■ **What to work on**
Skip the pictures, please, and write out exactly the lines from the opening of the data through the line containing "852x900 pixels.".

── Extracted data

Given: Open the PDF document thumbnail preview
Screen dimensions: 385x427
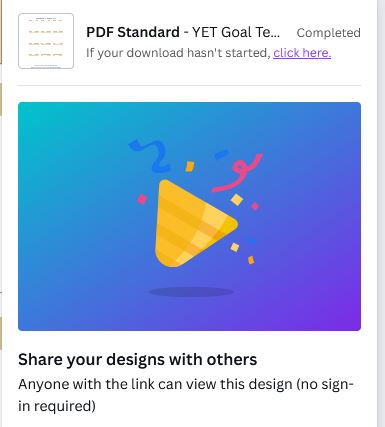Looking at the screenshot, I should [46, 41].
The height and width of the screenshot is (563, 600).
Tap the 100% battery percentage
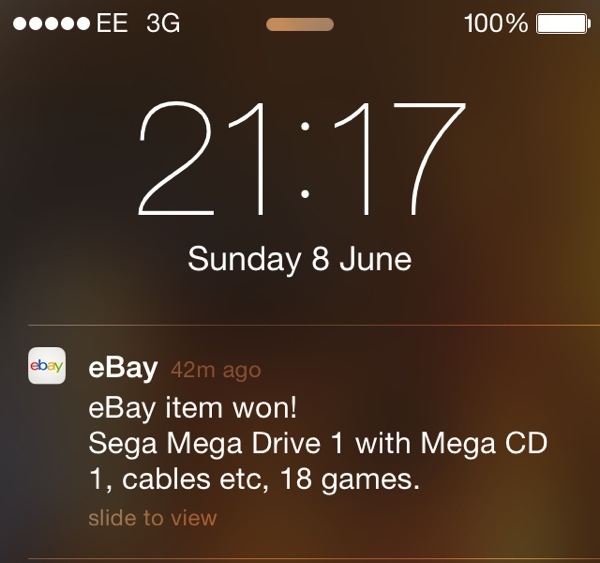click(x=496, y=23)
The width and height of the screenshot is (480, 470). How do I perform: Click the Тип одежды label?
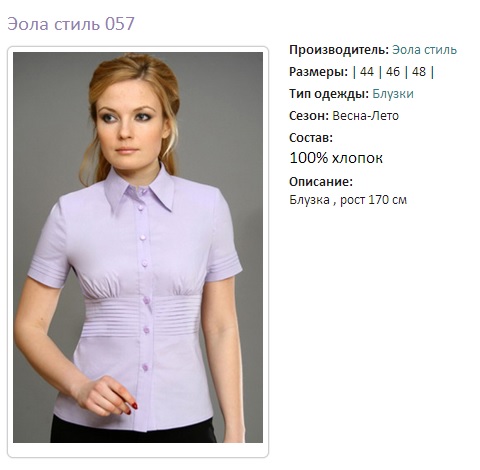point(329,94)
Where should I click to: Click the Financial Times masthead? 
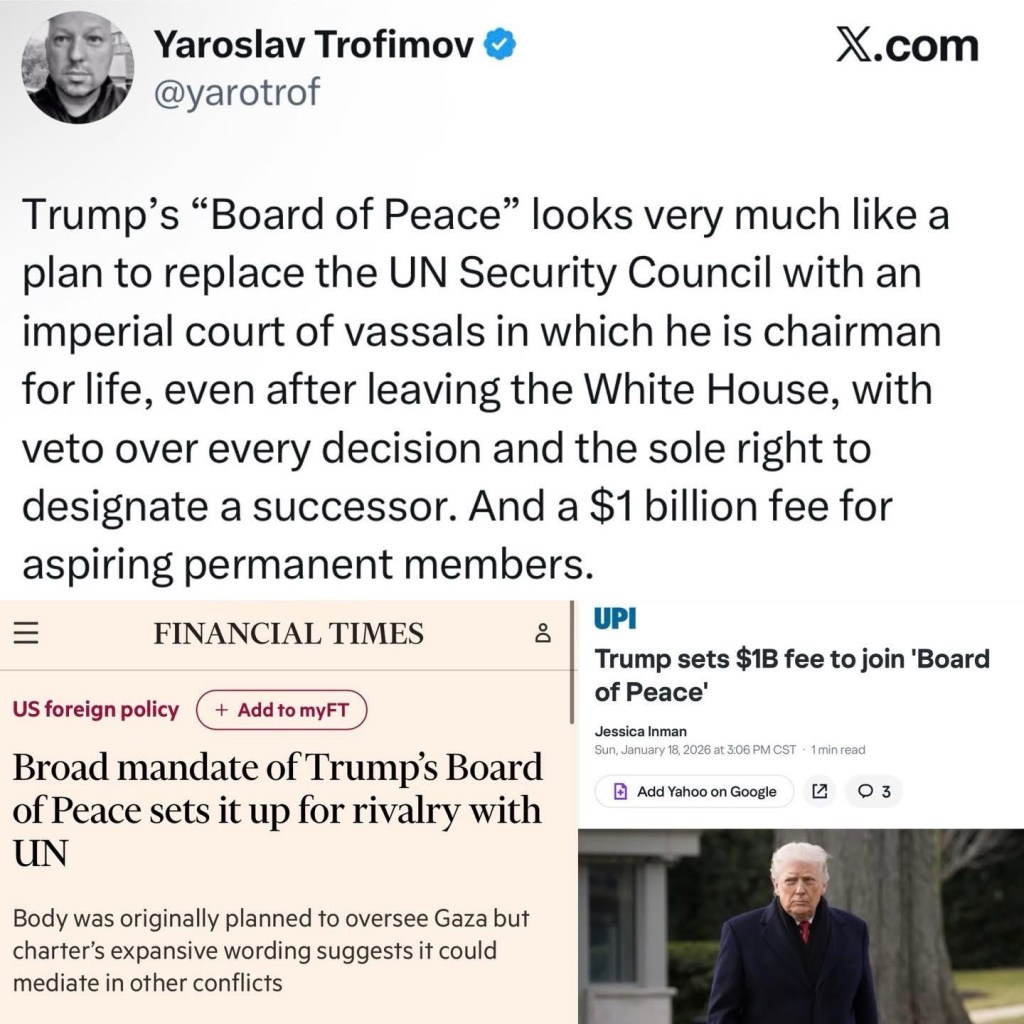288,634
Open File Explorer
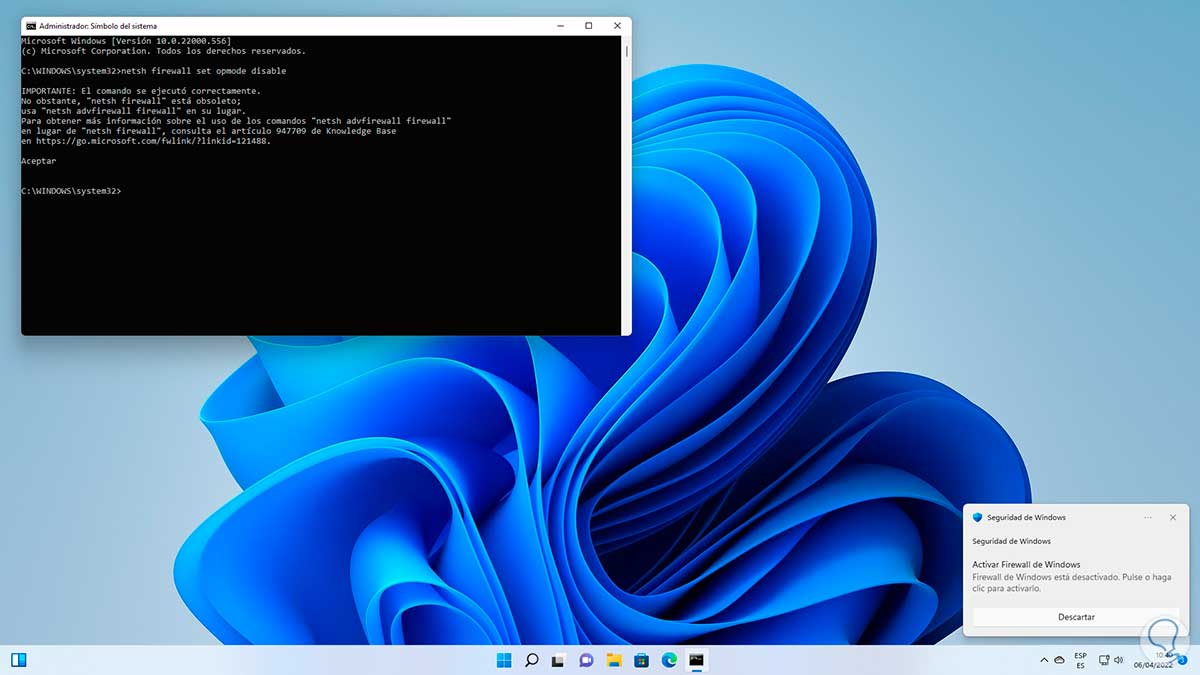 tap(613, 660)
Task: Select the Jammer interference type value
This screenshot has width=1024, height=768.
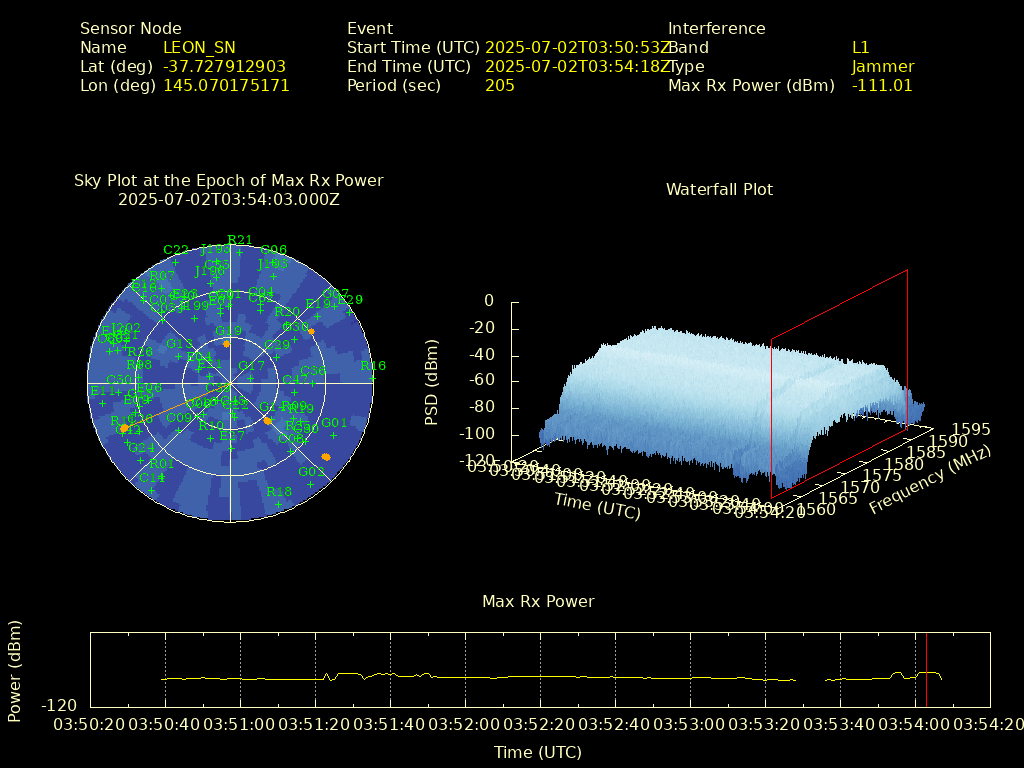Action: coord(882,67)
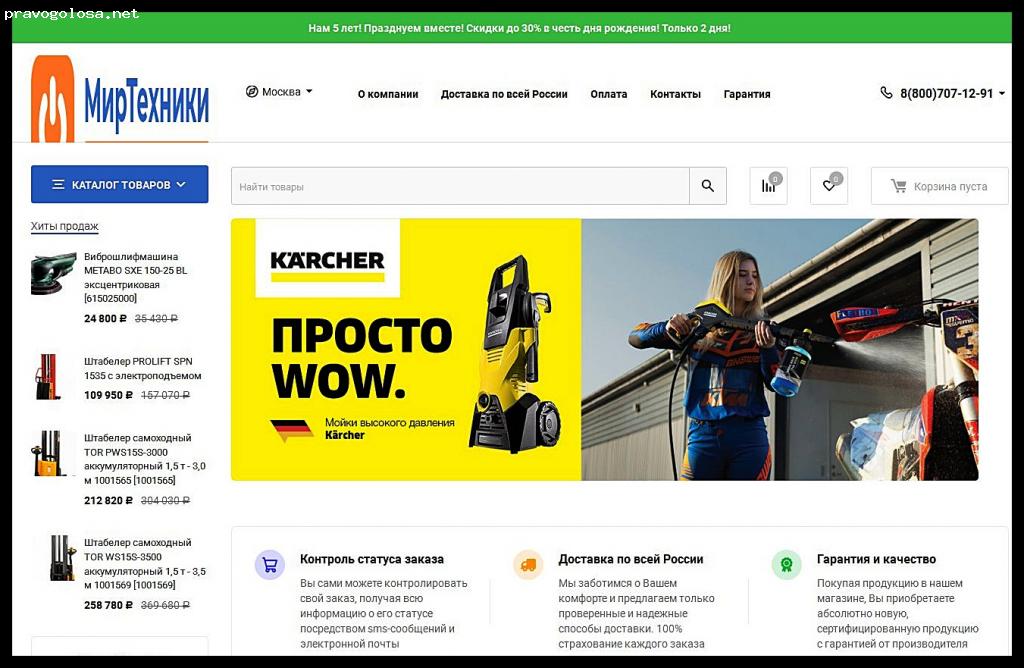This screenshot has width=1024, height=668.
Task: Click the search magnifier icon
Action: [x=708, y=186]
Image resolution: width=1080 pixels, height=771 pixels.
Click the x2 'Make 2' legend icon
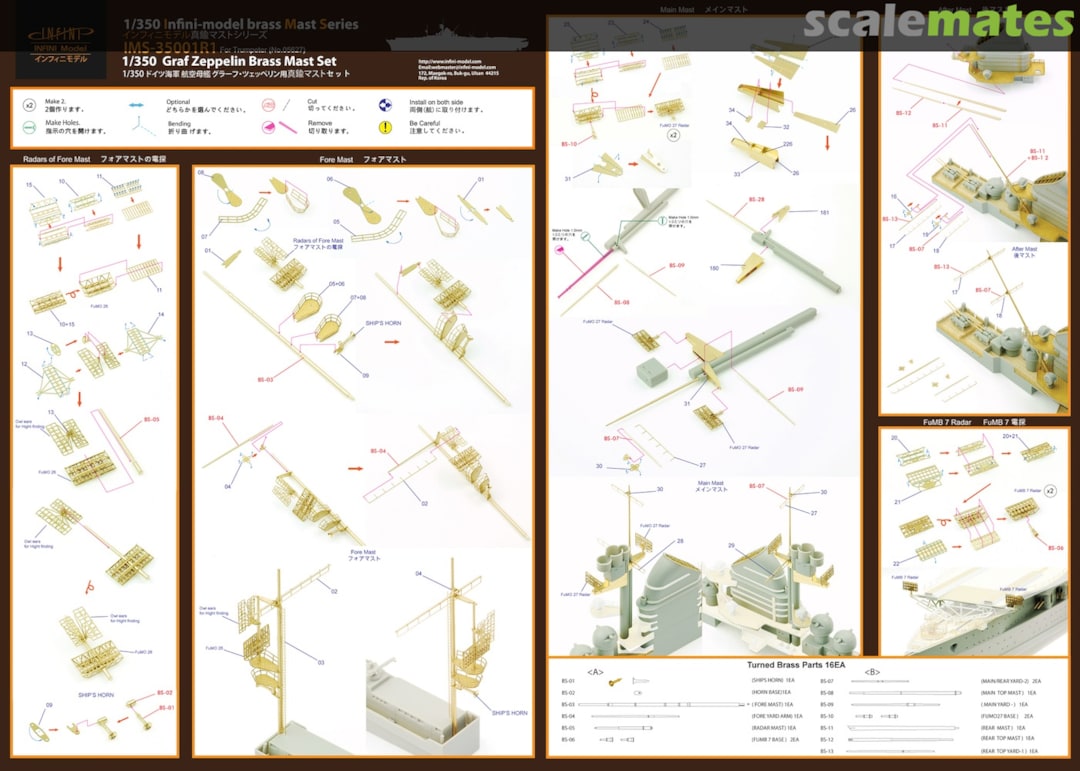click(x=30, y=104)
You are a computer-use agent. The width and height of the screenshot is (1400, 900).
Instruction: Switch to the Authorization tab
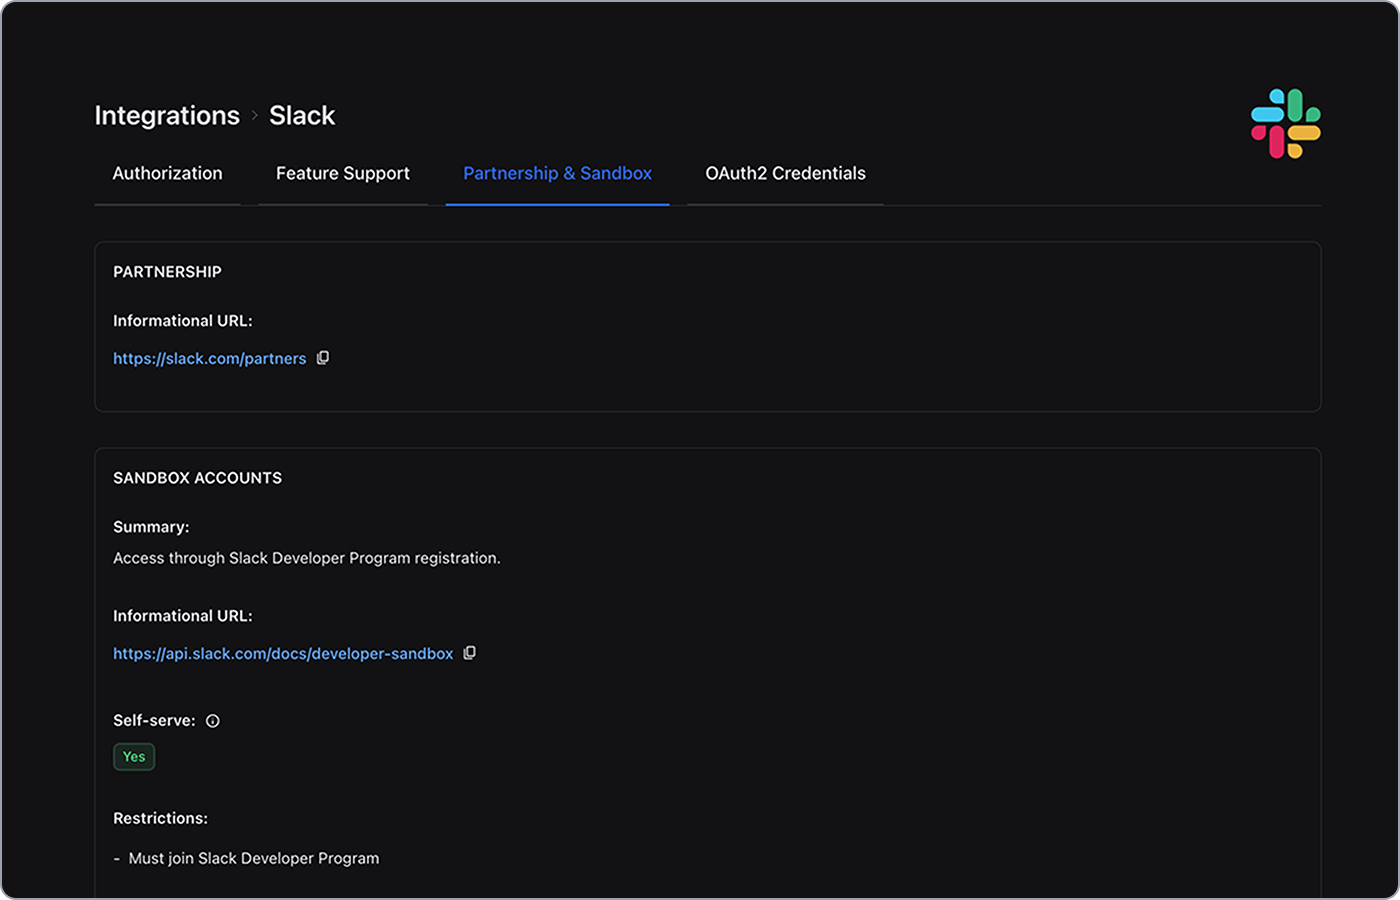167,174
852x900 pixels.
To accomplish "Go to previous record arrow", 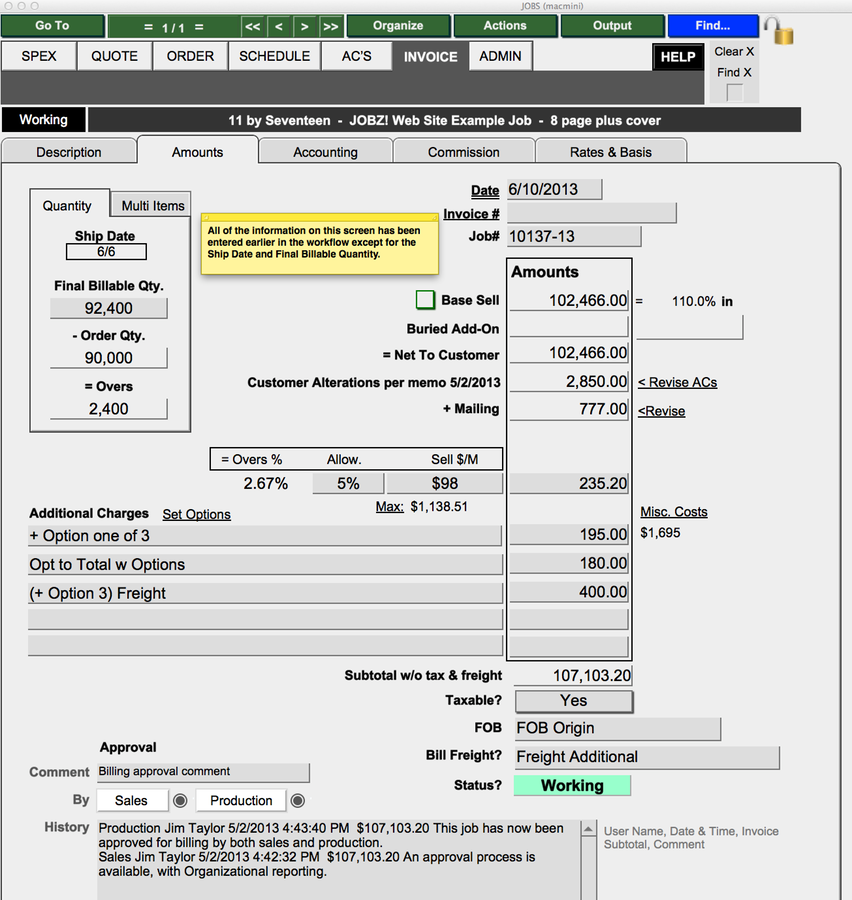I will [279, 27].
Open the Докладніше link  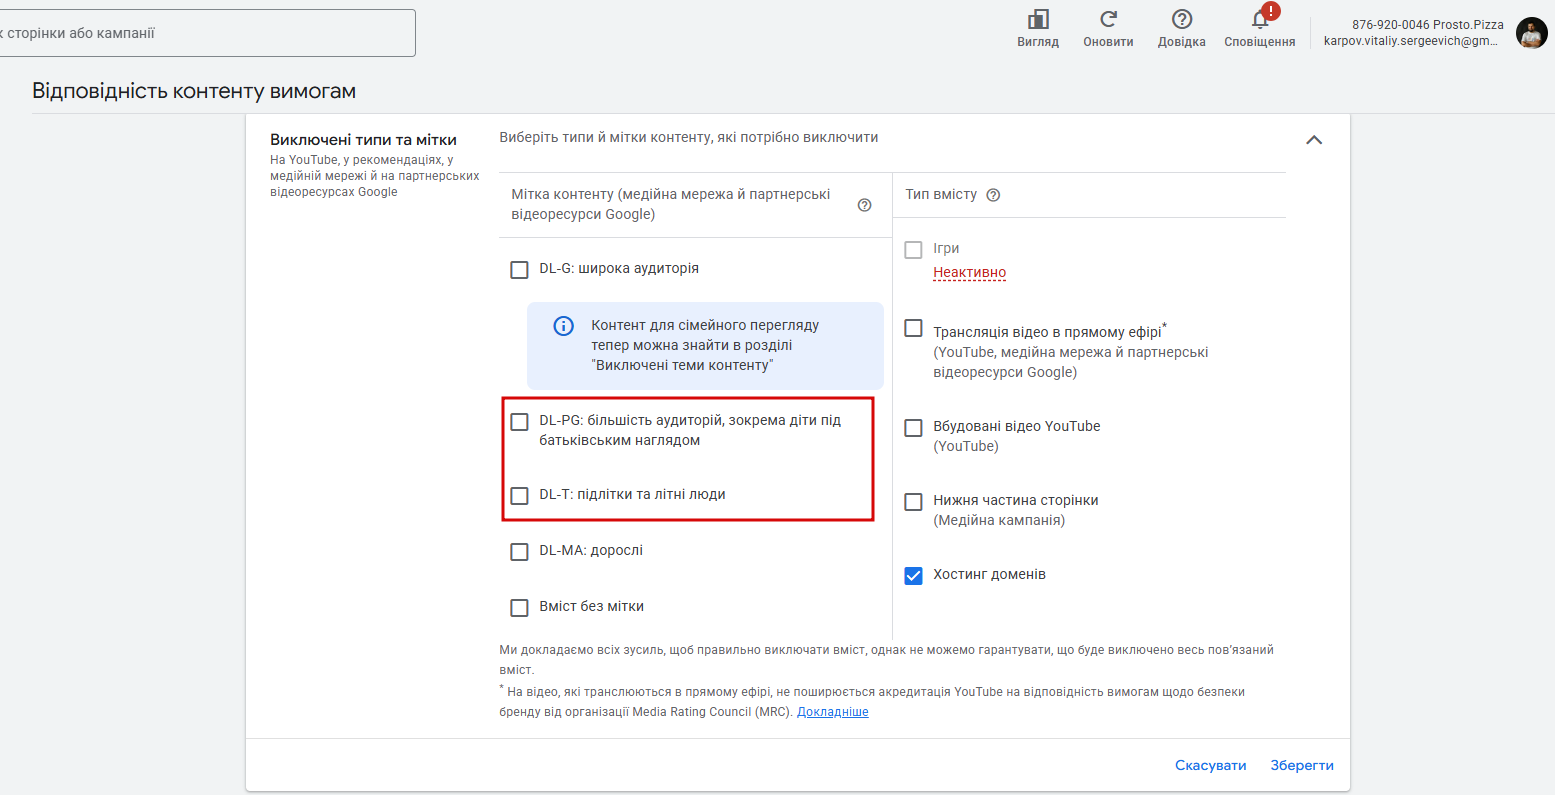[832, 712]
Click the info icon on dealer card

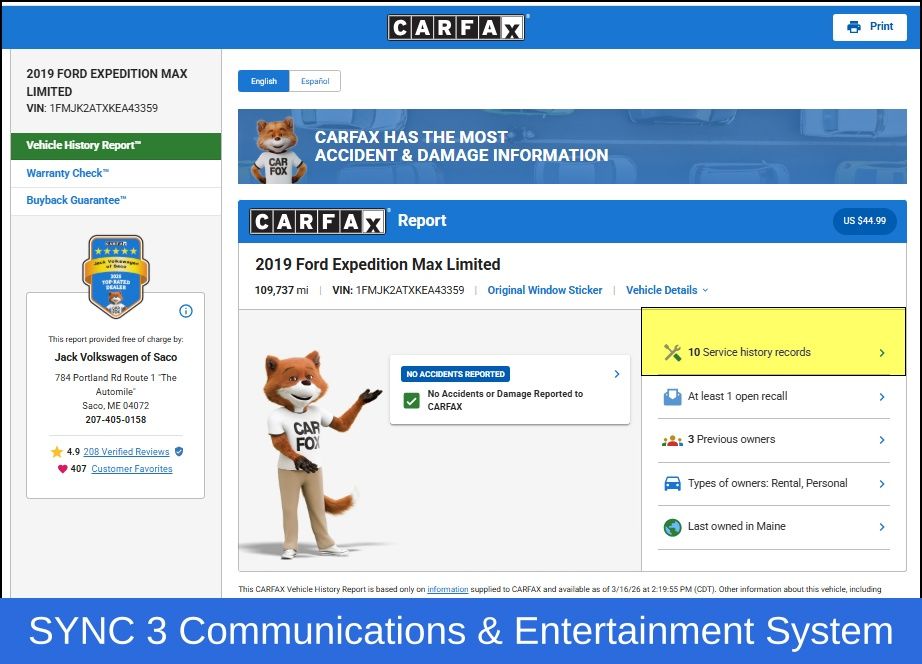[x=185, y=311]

────

■ **Exercise solution**
Given: Open the PDF document thumbnail preview
Screen dimensions: 385x427
Looking at the screenshot, I should [46, 41].
The height and width of the screenshot is (563, 600).
Tap the 100% battery percentage
click(x=496, y=23)
The width and height of the screenshot is (480, 470). How do I perform: Click the Тип одежды label?
point(329,94)
Where should I click to: Click the Financial Times masthead? 
288,634
Open File Explorer
 tap(613, 660)
Task: Select the Jammer interference type value
This screenshot has width=1024, height=768.
Action: coord(882,67)
This screenshot has width=1024, height=668.
Task: Click the search magnifier icon
Action: [x=708, y=186]
Image resolution: width=1080 pixels, height=771 pixels.
Click the x2 'Make 2' legend icon
click(x=30, y=104)
You are a computer-use agent. The width and height of the screenshot is (1400, 900).
Instruction: Switch to the Authorization tab
167,174
852x900 pixels.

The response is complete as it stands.